Was mag den einst so erfolgreichen Startenor antreiben, mit 60 Jahren noch den Don José zu singen? In solchen Rollen verwaltet Neil Shicoff unter sicht- und vor allem hörbaren Qualen nur noch Fragmente seiner Stimme. Tonansätze wackeln, in Pianostellen muss er sich in die Kopfstimme retten, die Intonation ist stellenweise arg getrübt. Spitzentöne gelingen zwar im fortissimo, doch sind sie hart erkämpft und hoch gestemmt. Insgesamt wirkt er oft quäkend. In einigen Rollen - Eléazar zum Beispiel - und unter der Führung von guten Regisseuren hat er in letzter Zeit wenigstens durch eine intensive Darstellung berühren können. Doch sein José gestern in der Deutschen Oper Berlin wirkte steif und - man muss es leider sagen - alt. Und dieser Mann soll in knapp zwei Wochen in Zürich den Pinkerton in der neuen Butterfly Produktion singen?

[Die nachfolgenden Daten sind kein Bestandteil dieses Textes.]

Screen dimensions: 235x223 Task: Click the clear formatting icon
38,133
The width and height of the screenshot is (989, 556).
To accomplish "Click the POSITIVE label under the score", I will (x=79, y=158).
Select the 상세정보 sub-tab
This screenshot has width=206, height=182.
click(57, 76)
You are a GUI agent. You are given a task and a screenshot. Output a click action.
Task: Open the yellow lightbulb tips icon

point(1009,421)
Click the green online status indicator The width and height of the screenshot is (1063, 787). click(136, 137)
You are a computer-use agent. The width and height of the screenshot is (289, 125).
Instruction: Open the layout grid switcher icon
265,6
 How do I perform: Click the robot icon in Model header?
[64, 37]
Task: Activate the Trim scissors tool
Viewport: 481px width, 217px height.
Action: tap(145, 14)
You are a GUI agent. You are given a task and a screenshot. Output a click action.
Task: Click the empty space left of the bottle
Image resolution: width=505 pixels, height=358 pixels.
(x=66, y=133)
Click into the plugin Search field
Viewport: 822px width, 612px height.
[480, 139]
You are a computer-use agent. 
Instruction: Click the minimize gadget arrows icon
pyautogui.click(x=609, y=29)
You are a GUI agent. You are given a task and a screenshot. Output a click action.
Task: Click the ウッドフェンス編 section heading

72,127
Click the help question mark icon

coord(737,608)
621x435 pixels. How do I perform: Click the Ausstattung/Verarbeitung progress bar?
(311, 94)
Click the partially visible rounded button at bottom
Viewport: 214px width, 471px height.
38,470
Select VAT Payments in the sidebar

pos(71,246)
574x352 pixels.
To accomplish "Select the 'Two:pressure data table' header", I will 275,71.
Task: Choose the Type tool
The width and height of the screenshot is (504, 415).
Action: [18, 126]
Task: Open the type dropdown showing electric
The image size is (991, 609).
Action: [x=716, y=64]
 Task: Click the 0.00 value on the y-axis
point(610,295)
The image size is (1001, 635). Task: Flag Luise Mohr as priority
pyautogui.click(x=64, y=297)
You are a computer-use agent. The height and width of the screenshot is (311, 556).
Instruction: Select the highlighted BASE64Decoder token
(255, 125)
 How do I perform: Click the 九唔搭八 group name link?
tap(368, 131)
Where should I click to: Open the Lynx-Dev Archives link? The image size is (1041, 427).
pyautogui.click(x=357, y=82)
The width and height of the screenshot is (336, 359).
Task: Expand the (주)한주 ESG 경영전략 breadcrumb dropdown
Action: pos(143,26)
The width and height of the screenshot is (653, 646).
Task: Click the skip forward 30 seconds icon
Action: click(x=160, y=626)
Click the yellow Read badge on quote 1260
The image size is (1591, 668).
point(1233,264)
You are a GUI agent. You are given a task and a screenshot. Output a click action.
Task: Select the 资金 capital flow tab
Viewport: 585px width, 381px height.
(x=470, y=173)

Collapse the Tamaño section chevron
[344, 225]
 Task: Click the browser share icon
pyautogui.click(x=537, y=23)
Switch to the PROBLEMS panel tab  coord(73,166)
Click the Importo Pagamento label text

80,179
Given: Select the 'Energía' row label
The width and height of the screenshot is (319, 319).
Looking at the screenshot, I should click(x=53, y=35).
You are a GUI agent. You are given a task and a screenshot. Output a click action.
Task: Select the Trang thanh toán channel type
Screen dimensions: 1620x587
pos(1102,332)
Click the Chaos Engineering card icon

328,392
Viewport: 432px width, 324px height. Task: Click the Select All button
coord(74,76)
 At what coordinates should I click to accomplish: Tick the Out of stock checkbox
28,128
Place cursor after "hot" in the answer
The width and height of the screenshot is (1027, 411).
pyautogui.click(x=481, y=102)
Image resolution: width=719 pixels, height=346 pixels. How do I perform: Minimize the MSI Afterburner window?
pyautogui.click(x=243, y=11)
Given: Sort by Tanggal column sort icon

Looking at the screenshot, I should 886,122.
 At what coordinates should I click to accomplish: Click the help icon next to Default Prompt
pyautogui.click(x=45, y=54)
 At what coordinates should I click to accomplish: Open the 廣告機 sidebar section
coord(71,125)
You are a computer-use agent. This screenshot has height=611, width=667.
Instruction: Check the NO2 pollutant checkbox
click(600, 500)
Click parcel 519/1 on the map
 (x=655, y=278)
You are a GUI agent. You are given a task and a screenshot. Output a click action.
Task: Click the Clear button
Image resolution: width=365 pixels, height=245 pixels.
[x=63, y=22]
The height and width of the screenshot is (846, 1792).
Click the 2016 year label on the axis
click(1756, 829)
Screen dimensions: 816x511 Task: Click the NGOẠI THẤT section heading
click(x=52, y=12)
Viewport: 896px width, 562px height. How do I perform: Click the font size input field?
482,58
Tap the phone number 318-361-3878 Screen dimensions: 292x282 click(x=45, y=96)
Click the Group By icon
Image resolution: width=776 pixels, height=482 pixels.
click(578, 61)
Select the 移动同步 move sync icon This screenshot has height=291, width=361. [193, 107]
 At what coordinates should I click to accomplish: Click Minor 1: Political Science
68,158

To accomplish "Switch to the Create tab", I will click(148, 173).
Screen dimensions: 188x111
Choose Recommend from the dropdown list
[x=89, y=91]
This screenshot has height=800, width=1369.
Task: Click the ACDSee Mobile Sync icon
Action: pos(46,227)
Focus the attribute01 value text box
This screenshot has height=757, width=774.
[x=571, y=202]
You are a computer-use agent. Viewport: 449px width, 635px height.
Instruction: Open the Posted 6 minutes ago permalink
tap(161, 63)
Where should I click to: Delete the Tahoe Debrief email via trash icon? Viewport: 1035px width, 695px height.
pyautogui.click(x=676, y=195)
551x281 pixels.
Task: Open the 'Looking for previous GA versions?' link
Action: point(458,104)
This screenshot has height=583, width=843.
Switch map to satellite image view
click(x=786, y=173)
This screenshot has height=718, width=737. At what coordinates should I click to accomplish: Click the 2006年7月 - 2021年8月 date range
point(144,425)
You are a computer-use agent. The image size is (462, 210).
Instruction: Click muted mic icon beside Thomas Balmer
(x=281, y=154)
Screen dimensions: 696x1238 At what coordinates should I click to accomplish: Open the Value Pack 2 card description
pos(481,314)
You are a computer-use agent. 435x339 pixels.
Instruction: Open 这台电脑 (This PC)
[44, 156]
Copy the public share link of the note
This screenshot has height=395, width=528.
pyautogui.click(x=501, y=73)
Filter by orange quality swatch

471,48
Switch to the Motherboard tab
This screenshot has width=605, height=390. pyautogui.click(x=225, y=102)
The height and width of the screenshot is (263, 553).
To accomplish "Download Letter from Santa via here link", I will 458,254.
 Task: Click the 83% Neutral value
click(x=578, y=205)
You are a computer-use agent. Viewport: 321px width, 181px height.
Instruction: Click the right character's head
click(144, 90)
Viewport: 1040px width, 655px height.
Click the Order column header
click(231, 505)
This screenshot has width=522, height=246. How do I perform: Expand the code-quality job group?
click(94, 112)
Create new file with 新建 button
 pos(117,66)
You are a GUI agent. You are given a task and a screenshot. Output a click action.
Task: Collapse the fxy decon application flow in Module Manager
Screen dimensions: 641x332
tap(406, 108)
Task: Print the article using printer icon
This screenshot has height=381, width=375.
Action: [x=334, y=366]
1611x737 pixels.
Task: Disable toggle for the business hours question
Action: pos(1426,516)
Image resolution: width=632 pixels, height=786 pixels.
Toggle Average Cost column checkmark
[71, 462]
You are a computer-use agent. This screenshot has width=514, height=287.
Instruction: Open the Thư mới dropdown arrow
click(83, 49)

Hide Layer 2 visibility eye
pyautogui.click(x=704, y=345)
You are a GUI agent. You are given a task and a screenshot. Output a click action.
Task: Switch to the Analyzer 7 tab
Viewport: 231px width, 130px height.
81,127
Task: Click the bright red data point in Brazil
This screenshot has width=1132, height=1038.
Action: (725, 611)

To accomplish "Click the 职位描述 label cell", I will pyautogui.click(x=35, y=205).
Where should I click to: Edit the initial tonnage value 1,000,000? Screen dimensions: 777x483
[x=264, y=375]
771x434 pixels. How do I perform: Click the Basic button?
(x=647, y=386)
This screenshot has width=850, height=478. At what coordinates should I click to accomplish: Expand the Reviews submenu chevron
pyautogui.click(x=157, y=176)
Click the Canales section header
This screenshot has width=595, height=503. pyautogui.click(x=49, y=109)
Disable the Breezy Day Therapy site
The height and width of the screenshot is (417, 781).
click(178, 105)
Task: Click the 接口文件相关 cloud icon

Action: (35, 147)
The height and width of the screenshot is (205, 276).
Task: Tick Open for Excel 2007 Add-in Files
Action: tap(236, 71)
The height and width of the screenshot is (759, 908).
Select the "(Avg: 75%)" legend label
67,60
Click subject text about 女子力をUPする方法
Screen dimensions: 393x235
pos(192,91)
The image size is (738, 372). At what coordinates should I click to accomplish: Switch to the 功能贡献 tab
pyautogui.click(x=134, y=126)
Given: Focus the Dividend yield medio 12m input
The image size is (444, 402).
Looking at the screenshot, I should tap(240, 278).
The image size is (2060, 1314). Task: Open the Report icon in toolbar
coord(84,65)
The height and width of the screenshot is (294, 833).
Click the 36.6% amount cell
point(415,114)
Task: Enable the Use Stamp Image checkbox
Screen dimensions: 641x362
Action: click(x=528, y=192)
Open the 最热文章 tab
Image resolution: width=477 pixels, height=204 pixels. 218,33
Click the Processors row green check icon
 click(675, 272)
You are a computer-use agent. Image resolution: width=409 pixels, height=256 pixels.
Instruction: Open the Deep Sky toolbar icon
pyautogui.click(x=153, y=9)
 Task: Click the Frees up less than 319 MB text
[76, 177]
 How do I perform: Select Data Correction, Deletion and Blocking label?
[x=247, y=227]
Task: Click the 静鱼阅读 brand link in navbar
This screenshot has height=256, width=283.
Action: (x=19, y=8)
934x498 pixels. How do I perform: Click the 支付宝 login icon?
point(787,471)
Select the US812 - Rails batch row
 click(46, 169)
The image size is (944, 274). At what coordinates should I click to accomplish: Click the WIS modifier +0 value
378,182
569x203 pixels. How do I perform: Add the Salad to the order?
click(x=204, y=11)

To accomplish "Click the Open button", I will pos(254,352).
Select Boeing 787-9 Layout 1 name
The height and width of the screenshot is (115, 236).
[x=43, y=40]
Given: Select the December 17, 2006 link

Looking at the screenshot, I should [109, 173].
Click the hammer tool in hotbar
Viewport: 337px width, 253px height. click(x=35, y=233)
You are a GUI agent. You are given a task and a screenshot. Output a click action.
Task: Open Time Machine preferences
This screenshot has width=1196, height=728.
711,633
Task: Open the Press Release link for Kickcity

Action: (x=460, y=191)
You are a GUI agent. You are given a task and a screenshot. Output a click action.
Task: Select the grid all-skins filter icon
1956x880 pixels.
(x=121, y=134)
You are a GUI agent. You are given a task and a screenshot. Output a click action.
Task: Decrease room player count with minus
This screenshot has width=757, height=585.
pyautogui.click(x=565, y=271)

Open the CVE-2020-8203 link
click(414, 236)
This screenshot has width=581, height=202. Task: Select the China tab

Sein Gegenspieler Escamillo vermochte aber auch nicht zu überzeugen. Entweder liegt Stephen Bronk die Partie nicht, oder er hatte schlicht und einfach einen schlechten Abend. Weder Höhen noch Tiefen waren vorhanden, ja die Stimme brach sogar regelrecht weg. Dieses Manko vermochte er auch nicht durch eine darstellerisch für sich einnehmende Leistung zu kompensieren. Jedenfalls wurde es nicht einsichtig, weshalb er für Carmen dermassen begehrenswert sein sollte.
Diese Carmen war keine junge, feurige Zigeunerin. Nora Gubisch zeigte sie als Frau um die Vierzig, welche sich in erotische Abenteuer stürzen will, aber mit ihren noch vorhandenen Reizen etwas unbeholfen umgeht. Leichtes Wackeln mit den Hüften und sich ständig in die unbändigen Haare zu greifen, reicht nicht aus, um die Figur überzeugend darzustellen. An ihren vokalen Künsten allerdings gabs nichts auszusetzen. Ihr warmer, sauberer Mezzo klang sehr einschmeichelnd, es fehlte lediglich die Substanz in der Tiefe und die Erotik in der Stimme. Martina Welschenbach als Micaela erhielt den grössten Applaus. Für meinen Geschmack klang ihre helle, laute Stimme aber zu metallisch kalt für die Rolle des einfachen Bauernmädchens. Sehr gut hingegen Frasquita und Mercédès von Anna Schoeck respektive Julia Benzinger. Die kleineren Rollen waren adäquat -aber nicht mehr - besetzt. Für ein solches Haus eher an der unteren Grenze.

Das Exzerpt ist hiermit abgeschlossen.